Gosh, sorry for the loss of your ewe.    I'm sure the cows stressed out the sheep, but I have no experience in that.  At least no one got hurt.  Are you expecting any other lambs or just one ewe?  Hopefully she's pregnant and you will get a nice surprise.    Your babydolls look cute.  They have more wool on their faces compared to mine.  I'm trying to breed for that trait.  I have a lot of variation in looks in my flock so far.  Wonderful breed.


----------



## SheepGirl

She had twins this morning...both girls  My mom actually came and picked me up from school lol. And then I went to Harper's Ferry with my family...I will have pics up soon


----------



## bonbean01

Congrats on the twins!!!!  Can't wait for the photos...such a cute looking breed 

So sorry about the ewe you lost.


----------



## SheepGirl

She had QUADS! I will give a full update on Mon or Tues after my family leaves.


----------



## Queen Mum

QUADS


----------



## autumnprairie

QUADS


----------



## Southdown

Is this for real?  Wow, that is cool.  How many lambs can sheep actually have?  I've heard of triplets, but I thought that was rare.
You must share pictures.  Will you need to bottle feed to supplement?


----------



## SheepGirl

Okay...here's the complete, thorough update I promised you guys 

So I was starting to think my ewe _wasn't_ bred because she just did not have an udder (and she always udders up real heavy 2-4 weeks before lambing), even though her belly was getting big and round. Well, Friday came, and my neighbor had called my grandparents (who then called my mother) that my ewe had lambed. My mom came and picked me up from school and my cousin had came with her. I was so super anxious, but we had to stop and order a cake at Safeway for my grandmother's 70th/dad's 50th bday mini-party we were going to have the next day while the whole family was up. So I got home and she parked near the barn and there were two white babies, both girls!! (Last time when bred this way she had the exact opposite...two black boys.) So we put her in a pen with the babies and snapped a few pictures and left.

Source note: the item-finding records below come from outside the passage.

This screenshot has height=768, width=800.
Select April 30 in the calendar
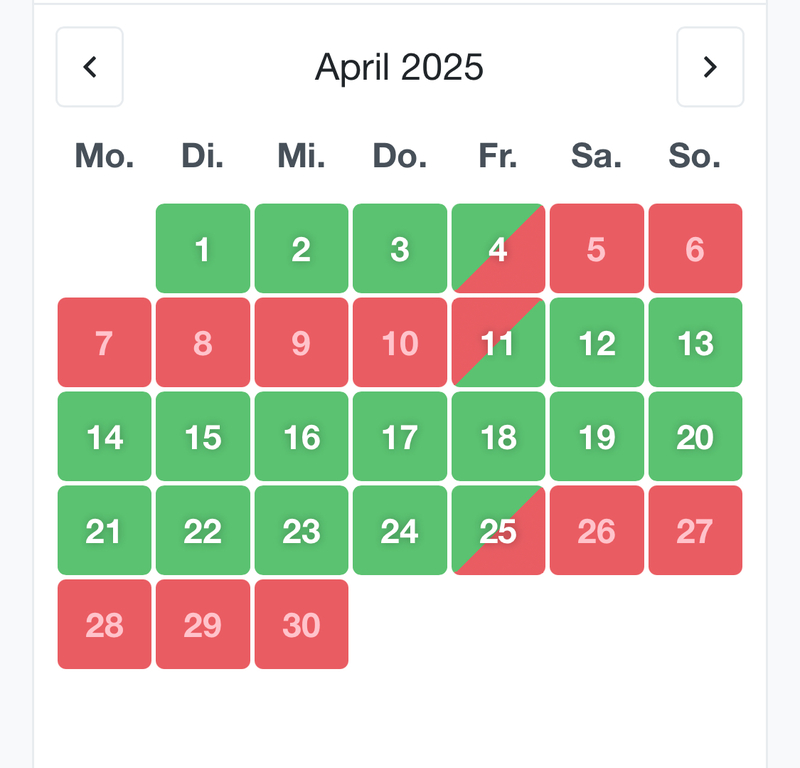[301, 625]
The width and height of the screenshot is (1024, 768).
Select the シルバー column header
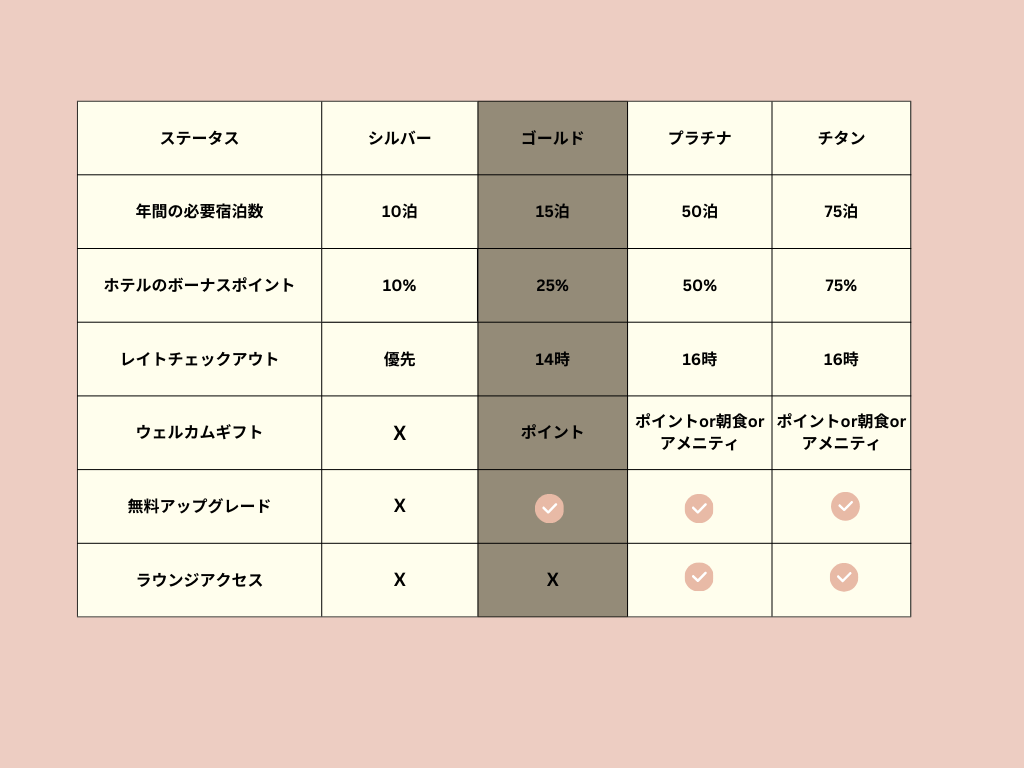(399, 138)
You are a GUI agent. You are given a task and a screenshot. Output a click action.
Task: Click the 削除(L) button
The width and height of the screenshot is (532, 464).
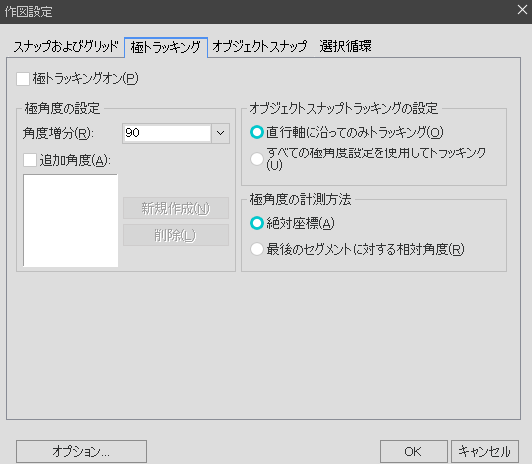(176, 235)
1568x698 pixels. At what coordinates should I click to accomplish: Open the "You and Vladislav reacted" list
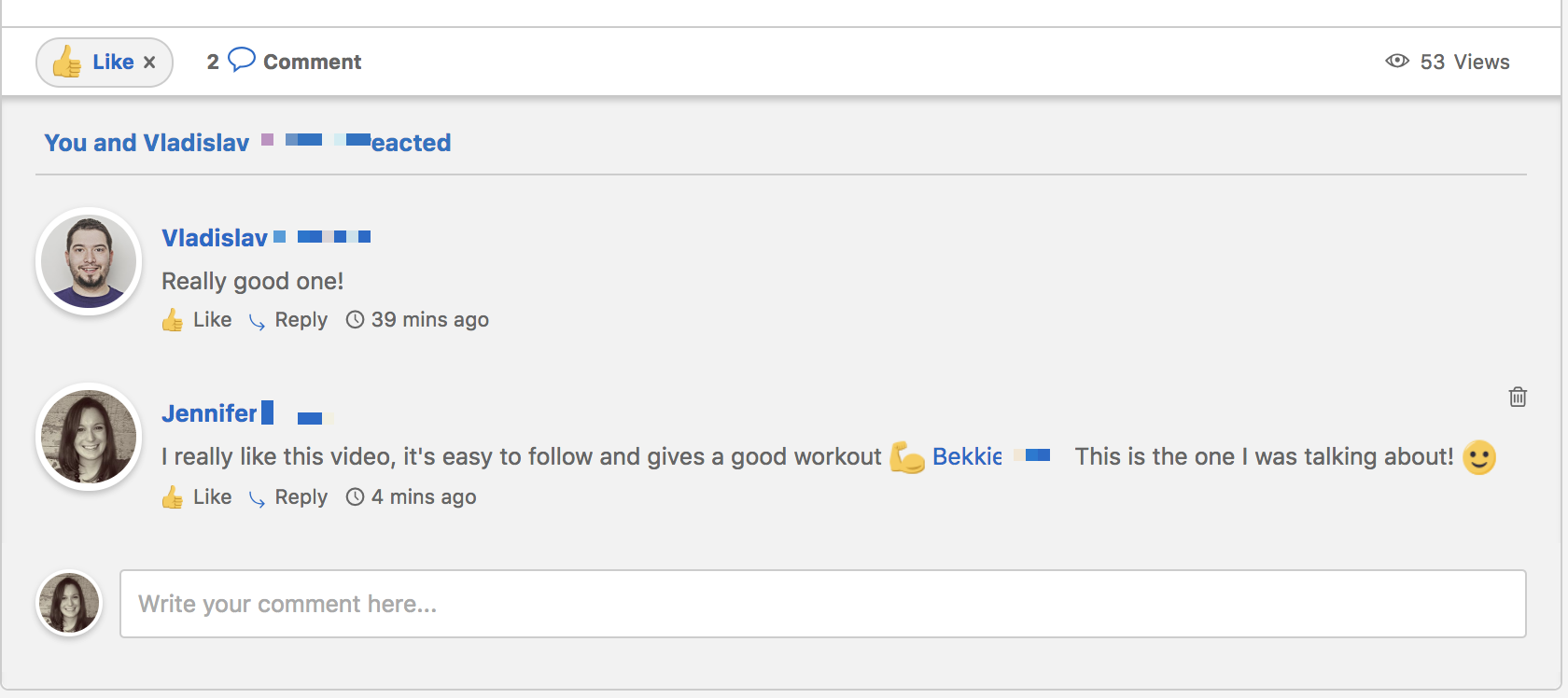pos(247,143)
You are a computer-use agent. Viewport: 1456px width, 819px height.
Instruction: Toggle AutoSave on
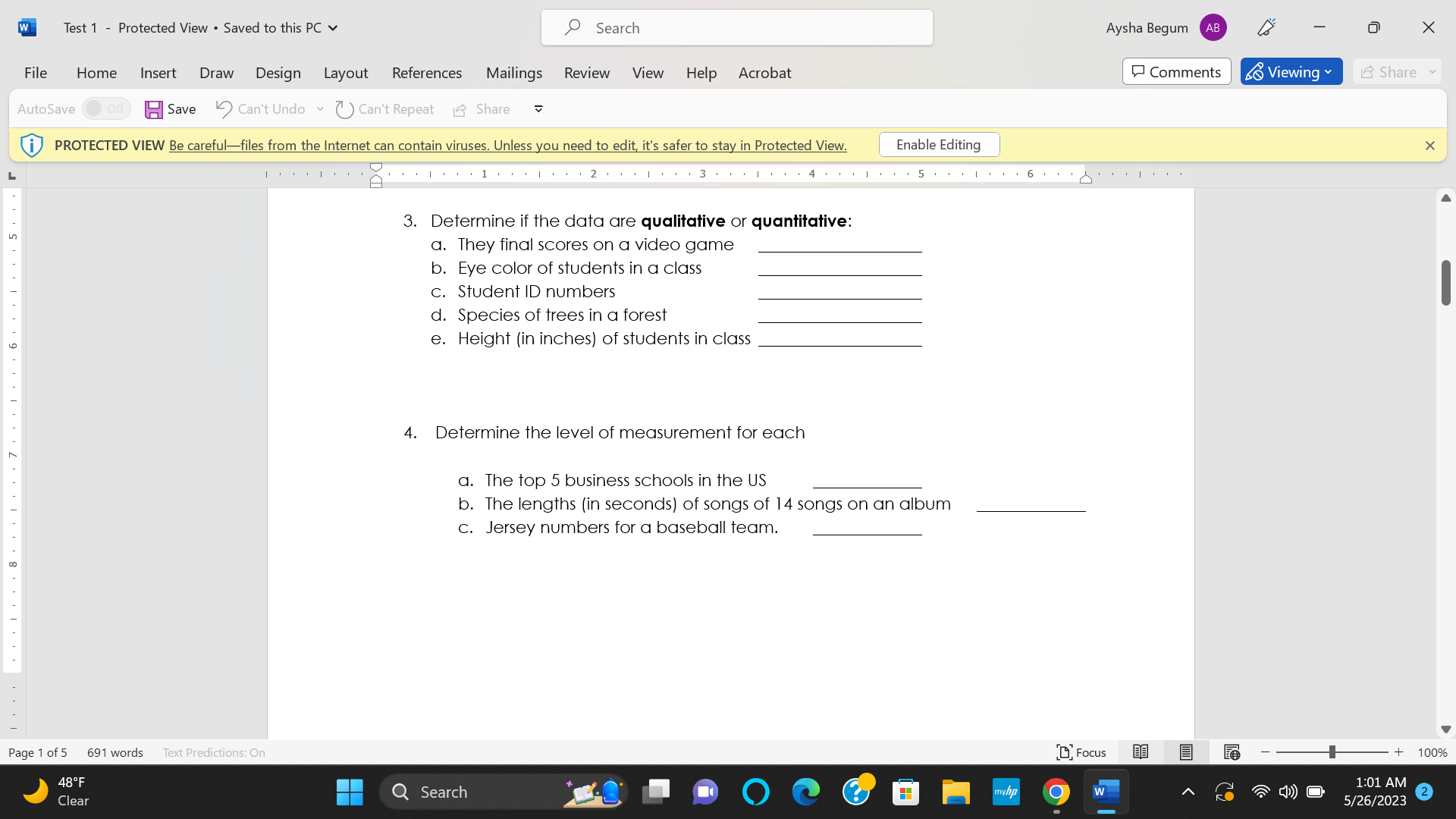pos(105,108)
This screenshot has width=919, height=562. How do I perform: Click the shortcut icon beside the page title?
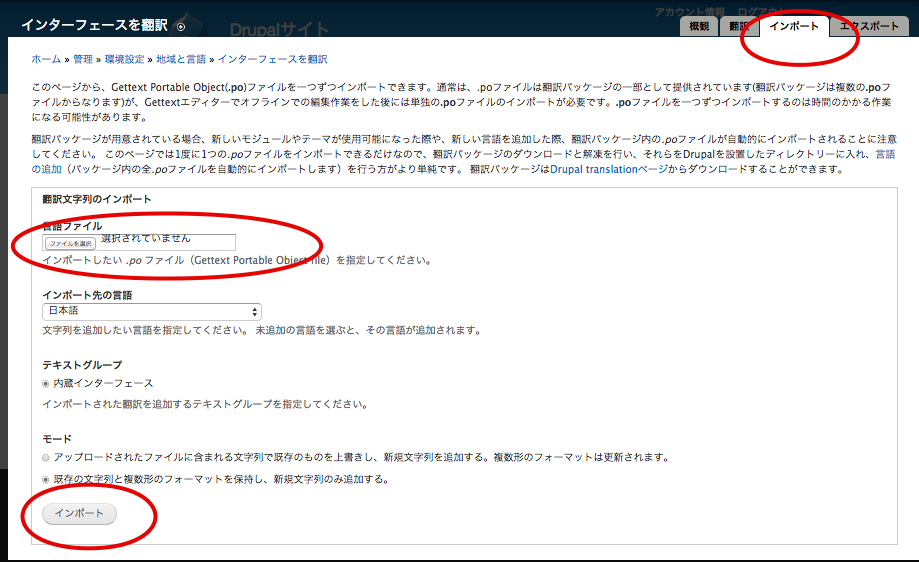click(180, 26)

(These pictures are from when I had first gone down)











Then we headed to Harper's Ferry and stayed there for a couple hours, doing touristy stuff.






Afterwards, we stayed home a little while and then I went back down to the barn (some cousins came down a bit later). Well there were two more babies! One was another white girl, though she was stillborn (either that or my ewe didn't clean off the placenta, because she was stiff, like there was some oxygen in her). It was actually pretty cool, though, seeing all the different colors of the umbilical cord (pink, green, yellow, red, purple). But she went in the compost pile. I didn't get a picture of her though because I didn't want my cousins lookin' at me funny haha. The other baby was a black girl, but I knew she wasn't gonna last very long, and my ewe did not want her or want anything to do with her. So I left her down there and she survived the night. My neighbor found her still alive, so he brought her up to my house and she was still kickin', so we tube fed her some milk replacer (my aunt is an RN, so she had fun doing that lol). We had a family reunion/picnic at my great aunt's house and so we took the lamb with us. Before we left though, she was looking pretty good, she was standing and taking a couple steps before she fell down (the day she was born, I never did see her stand up).






As the day progressed, she got worse and she was cold and she was limp as a ragdoll, though her heartbeat was still strong and her breathing was hard and heavy. Around 6:45ish I called the vet to see if she could see her, so we took her to the clinic at 7:30ish. To be honest, if we didn't have family up we would've just let nature take it's course, but because we had a house full of 25 people that all really liked this baby, we took her to the vet. Well Dr. Link said she was already too far gone, and her lungs weren't developed completely, so there was nothing we could really do for her. So she stuck the needle directly into her heart to make it quick and she passed away. And I knew they would've wanted to bury her, so rather than letting Dr. Link take care of the body or putting her in the compost pile, we buried her behind our shed and they made a little funeral out of it.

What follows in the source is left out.